British Prime Minister David Cameron 'intervened in police investigation into Nigella Lawson's drug-taking'
Cameron, who said he was a "massive fan" of Ms Lawson, denies having anything to do with police dropping inquiry
Published 04/03/2014 | 10:10
CHARLES Saatchi's public relations war with his former wife Nigella Lawson appeared to have started afresh after his PR adviser suggested she had David Cameron to thank for escaping police investigation over drug-taking.
On his blog, the Daily Hillgrove, Richard Hillgrove suggested that the British Prime Minister persuaded Scotland Yard to drop its inquiry into Miss Lawson’s courtroom confession that she took cocaine and cannabis.
Mr Hillgrove also suggested that George Osborne’s friendship with Miss Lawson’s father, the former Chancellor Lord Lawson, may also have been “a factor” in the decision not to prosecute her.
The claims — denied by Downing Street — were published as photographs of Miss Lawson on the cover of Vogue were distributed ahead of the publication of her first in-depth interview since the trial.

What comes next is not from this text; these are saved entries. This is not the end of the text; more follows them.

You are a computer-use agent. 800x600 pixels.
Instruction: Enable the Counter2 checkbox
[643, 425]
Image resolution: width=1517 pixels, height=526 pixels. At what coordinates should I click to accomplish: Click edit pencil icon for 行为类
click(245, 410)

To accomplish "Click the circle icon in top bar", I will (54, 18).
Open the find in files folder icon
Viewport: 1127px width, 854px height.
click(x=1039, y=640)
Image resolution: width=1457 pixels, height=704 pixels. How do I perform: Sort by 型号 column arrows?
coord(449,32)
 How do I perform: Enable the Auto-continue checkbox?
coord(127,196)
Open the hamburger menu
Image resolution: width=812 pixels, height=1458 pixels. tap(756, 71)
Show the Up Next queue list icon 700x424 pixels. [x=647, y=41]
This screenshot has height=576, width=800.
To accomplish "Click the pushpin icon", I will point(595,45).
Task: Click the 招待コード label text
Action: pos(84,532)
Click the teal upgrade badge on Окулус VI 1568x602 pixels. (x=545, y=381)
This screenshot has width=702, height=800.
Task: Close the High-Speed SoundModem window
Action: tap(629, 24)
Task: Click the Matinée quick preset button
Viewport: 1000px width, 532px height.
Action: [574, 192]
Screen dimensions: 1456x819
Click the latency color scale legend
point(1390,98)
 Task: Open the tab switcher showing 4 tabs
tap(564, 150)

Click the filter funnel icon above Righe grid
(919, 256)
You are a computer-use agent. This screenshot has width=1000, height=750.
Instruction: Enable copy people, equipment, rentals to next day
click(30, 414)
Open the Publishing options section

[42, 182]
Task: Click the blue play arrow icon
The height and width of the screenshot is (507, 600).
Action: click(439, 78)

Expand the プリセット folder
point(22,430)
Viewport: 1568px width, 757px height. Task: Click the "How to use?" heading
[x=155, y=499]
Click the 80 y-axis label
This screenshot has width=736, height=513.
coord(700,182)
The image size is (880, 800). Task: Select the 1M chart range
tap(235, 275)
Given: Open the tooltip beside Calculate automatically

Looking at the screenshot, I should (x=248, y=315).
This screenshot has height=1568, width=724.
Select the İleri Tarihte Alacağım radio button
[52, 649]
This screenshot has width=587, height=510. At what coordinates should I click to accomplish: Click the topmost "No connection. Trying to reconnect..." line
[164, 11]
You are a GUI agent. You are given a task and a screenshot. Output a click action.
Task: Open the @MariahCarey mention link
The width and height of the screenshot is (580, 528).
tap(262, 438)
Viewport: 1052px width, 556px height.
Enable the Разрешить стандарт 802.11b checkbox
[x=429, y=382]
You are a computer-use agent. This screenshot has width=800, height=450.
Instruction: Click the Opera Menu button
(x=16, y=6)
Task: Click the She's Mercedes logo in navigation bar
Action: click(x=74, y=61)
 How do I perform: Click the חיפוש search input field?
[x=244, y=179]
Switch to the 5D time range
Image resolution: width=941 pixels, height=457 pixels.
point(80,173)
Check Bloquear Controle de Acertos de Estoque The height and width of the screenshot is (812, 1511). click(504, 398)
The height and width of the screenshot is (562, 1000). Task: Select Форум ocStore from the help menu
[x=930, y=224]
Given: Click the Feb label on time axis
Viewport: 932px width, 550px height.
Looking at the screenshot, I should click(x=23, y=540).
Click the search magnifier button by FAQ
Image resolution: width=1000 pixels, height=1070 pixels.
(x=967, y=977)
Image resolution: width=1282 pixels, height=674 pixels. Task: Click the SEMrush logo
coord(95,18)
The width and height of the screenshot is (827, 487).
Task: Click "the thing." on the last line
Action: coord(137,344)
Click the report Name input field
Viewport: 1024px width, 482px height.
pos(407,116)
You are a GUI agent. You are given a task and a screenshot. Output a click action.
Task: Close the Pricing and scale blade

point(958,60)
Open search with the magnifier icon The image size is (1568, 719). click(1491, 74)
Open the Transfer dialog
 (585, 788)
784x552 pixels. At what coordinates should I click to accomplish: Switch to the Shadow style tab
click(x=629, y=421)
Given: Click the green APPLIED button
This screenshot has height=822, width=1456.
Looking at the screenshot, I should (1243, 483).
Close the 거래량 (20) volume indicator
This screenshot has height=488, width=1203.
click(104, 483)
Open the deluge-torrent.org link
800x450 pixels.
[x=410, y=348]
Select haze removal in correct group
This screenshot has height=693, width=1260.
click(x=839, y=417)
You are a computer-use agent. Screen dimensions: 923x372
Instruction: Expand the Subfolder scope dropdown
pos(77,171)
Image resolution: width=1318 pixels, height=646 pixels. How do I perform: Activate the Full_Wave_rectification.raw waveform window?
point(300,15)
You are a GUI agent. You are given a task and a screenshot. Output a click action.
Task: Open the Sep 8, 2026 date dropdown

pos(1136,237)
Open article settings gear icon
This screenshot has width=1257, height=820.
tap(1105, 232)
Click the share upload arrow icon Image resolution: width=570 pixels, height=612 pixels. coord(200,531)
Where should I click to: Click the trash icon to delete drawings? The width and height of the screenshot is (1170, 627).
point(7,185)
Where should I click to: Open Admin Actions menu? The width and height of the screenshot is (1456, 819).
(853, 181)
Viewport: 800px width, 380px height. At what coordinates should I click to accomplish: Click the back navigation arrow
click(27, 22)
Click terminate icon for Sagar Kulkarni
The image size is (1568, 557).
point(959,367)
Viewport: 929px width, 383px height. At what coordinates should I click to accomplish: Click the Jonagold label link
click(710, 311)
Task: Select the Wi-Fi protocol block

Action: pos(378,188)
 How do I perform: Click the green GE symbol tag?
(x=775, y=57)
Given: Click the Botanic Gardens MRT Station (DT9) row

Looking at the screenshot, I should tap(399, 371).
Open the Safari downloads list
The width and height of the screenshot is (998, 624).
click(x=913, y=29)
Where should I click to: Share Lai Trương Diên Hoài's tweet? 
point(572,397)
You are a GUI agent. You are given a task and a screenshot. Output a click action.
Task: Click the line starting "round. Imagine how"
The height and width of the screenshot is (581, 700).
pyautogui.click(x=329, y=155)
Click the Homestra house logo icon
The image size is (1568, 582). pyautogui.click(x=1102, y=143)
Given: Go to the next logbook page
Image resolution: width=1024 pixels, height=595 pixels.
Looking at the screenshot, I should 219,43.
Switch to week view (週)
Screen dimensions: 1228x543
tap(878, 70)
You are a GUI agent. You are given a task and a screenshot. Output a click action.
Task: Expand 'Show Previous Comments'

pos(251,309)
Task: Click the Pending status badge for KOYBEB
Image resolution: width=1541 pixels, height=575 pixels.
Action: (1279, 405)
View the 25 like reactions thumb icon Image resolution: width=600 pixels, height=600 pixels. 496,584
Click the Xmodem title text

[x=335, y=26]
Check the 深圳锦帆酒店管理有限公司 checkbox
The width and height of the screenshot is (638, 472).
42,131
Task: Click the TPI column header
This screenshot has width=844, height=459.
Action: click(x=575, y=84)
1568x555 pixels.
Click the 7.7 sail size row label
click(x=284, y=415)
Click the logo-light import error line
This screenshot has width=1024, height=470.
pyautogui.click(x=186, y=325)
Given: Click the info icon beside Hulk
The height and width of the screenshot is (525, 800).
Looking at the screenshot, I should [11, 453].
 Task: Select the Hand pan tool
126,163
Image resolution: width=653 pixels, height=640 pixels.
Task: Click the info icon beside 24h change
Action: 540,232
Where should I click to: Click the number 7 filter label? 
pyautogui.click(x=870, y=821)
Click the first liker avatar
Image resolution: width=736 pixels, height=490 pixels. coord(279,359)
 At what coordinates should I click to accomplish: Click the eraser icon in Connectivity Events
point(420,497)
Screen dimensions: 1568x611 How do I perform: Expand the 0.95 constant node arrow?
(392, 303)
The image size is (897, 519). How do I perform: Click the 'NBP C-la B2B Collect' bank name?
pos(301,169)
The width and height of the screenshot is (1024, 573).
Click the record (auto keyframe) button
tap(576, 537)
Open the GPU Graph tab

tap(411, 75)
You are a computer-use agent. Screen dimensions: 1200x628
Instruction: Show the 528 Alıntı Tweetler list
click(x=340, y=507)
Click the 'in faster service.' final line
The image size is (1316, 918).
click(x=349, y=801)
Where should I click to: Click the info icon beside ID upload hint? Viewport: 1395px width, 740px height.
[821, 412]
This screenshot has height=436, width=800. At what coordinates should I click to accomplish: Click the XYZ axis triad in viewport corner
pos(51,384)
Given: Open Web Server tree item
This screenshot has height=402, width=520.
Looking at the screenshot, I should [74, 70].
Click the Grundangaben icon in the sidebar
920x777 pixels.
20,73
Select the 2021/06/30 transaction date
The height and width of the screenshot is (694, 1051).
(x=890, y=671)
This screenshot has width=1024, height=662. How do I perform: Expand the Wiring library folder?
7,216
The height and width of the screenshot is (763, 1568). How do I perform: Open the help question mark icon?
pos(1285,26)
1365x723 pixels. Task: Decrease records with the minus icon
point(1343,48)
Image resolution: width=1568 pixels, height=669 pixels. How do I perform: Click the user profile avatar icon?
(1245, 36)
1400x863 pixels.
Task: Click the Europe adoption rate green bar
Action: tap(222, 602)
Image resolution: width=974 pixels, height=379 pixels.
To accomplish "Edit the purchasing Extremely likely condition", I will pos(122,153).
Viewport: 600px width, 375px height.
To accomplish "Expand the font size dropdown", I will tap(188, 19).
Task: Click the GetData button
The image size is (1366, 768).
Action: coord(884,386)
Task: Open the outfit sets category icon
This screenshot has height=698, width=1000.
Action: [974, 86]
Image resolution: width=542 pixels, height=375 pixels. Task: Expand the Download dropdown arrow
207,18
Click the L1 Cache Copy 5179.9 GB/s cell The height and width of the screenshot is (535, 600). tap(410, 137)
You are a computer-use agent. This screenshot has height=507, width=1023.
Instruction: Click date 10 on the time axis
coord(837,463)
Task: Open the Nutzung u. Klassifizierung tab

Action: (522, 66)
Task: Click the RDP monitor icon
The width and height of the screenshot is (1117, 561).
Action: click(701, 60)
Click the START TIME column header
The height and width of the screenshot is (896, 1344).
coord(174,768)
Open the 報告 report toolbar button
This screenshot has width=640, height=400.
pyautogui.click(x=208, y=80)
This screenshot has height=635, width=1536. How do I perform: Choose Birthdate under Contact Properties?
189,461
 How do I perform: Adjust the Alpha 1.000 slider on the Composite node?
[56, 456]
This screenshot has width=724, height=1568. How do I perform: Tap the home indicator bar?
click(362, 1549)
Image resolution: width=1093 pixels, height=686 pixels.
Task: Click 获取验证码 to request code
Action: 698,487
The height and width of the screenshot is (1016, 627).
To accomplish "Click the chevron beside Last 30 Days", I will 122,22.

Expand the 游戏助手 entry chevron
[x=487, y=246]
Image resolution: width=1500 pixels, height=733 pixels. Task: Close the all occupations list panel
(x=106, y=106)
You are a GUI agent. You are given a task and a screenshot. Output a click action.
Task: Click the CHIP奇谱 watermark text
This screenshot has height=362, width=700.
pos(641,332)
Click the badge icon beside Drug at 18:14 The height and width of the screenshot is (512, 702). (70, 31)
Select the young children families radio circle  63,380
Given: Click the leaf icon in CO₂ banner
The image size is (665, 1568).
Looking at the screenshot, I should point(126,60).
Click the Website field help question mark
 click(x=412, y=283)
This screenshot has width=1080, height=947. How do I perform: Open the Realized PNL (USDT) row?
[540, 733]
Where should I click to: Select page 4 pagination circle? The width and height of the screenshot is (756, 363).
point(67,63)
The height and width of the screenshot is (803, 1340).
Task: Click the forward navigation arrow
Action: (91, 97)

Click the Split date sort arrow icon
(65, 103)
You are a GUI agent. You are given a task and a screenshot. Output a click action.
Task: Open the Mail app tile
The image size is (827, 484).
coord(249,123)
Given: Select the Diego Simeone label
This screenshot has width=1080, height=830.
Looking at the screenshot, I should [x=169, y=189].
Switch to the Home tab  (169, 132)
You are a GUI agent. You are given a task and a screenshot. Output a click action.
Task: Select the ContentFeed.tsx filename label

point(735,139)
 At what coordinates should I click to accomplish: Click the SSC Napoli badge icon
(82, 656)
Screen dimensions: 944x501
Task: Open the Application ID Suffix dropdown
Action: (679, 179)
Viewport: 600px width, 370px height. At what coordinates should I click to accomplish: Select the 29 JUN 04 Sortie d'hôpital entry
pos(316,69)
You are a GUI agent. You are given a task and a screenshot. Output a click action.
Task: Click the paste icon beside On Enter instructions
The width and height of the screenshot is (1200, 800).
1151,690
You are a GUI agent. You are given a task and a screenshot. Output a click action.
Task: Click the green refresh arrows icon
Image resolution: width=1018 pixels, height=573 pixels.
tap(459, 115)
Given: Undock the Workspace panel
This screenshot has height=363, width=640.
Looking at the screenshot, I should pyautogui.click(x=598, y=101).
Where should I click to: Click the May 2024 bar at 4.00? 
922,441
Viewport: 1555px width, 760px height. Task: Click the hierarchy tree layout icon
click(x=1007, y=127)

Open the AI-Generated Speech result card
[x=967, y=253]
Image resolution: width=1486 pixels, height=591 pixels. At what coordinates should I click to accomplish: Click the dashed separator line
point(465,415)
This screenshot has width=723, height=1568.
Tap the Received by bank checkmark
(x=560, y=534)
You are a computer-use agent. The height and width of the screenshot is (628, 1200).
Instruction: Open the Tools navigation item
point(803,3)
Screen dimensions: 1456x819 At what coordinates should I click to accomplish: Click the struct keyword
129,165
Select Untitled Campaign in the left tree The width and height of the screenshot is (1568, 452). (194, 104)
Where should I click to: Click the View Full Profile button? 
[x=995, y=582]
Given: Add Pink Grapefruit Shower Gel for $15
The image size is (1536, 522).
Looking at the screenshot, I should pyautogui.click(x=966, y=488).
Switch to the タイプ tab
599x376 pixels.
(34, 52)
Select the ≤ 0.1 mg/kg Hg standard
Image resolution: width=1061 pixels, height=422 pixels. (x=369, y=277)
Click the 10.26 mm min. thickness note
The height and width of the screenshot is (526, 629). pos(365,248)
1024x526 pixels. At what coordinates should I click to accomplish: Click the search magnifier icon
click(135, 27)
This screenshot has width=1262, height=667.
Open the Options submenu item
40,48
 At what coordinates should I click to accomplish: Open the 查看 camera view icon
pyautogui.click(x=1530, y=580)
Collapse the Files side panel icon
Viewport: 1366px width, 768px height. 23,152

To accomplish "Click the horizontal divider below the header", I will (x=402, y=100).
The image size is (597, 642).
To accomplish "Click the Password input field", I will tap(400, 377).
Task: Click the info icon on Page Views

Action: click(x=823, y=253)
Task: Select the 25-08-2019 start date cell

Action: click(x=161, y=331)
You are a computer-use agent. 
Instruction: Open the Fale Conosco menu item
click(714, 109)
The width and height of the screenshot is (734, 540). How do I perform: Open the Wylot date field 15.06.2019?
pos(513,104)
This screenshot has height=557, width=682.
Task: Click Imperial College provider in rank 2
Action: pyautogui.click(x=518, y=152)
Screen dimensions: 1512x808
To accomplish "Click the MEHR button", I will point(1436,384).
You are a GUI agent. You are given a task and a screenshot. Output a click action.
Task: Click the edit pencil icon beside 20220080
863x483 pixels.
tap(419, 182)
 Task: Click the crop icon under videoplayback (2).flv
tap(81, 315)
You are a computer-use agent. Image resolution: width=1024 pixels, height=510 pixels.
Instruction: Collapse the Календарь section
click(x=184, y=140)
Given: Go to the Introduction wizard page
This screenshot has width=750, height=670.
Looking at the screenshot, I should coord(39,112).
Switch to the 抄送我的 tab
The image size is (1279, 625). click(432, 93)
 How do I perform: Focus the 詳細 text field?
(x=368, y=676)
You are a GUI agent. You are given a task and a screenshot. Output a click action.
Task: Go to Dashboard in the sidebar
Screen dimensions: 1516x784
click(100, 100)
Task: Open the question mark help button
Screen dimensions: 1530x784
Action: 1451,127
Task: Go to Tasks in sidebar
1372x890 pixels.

Miss Lawson, 54, admitted during evidence at Isleworth Crown Court in London last year — where two former aides were cleared of fraud — that she had taken cocaine and used cannabis. She was also alleged to have allowed her children to smoke cannabis.
The Metropolitan Police decided not to prosecute Miss Lawson, but Mr Hillgrove, who runs his own PR firm, claimed that “a source close to No 10” had let slip that the Prime Minister “made a personal intervention to stop the MPS [Met Police Service] further investigating Nigella Lawson and her drugs admission”.
Mr Cameron was left embarrassed during the trial after telling the Spectator magazine that he was “a massive fan” of Miss Lawson who “always strikes me as a very funny and warm person”.
His comments led to a delay in the proceedings as barristers for the defendants Elisabetta and Francesca Grillo tried to get the case thrown out, arguing that their clients could not receive a fair trial after the Prime Minister’s “unprecedented” public backing for the main prosecution witness.
The judge described Mr Cameron’s comments as “regrettable” and expressed irritation that they had delayed the trial by half a day while barristers argued the point, but allowed the case to proceed.
Mr Hillgrove claimed on his blog that Mr Cameron was afraid that if Miss Lawson was prosecuted, his support for her could rebound on him in the run-up to the 2015 general election and that he influenced the Met’s “climb down”.
Mr Hillgrove also claimed that “Chancellor George Osborne is particularly close to Nigella Lawson’s father, Lord Nigel Lawson, which could have conceivably been a factor in the decision to drop the prosecution of Nigella Lawson”.
A spokesman for Downing Street said: “I think these decisions around prosecutions are always and entirely and wholly a matter for the prosecuting authorities.”
Scotland Yard said “we are not prepared to discuss the case” and Miss Lawson’s spokesman declined to comment.
During the trial, Mr Saatchi was accused of using the case to attack Miss Lawson “by proxy” and hired Mr Hillgrove to brief against her behind the scenes. Mr Hillgrove later offered newspapers stories about Miss Lawson allegedly cheating on her first husband, John Diamond, while he was dying of cancer.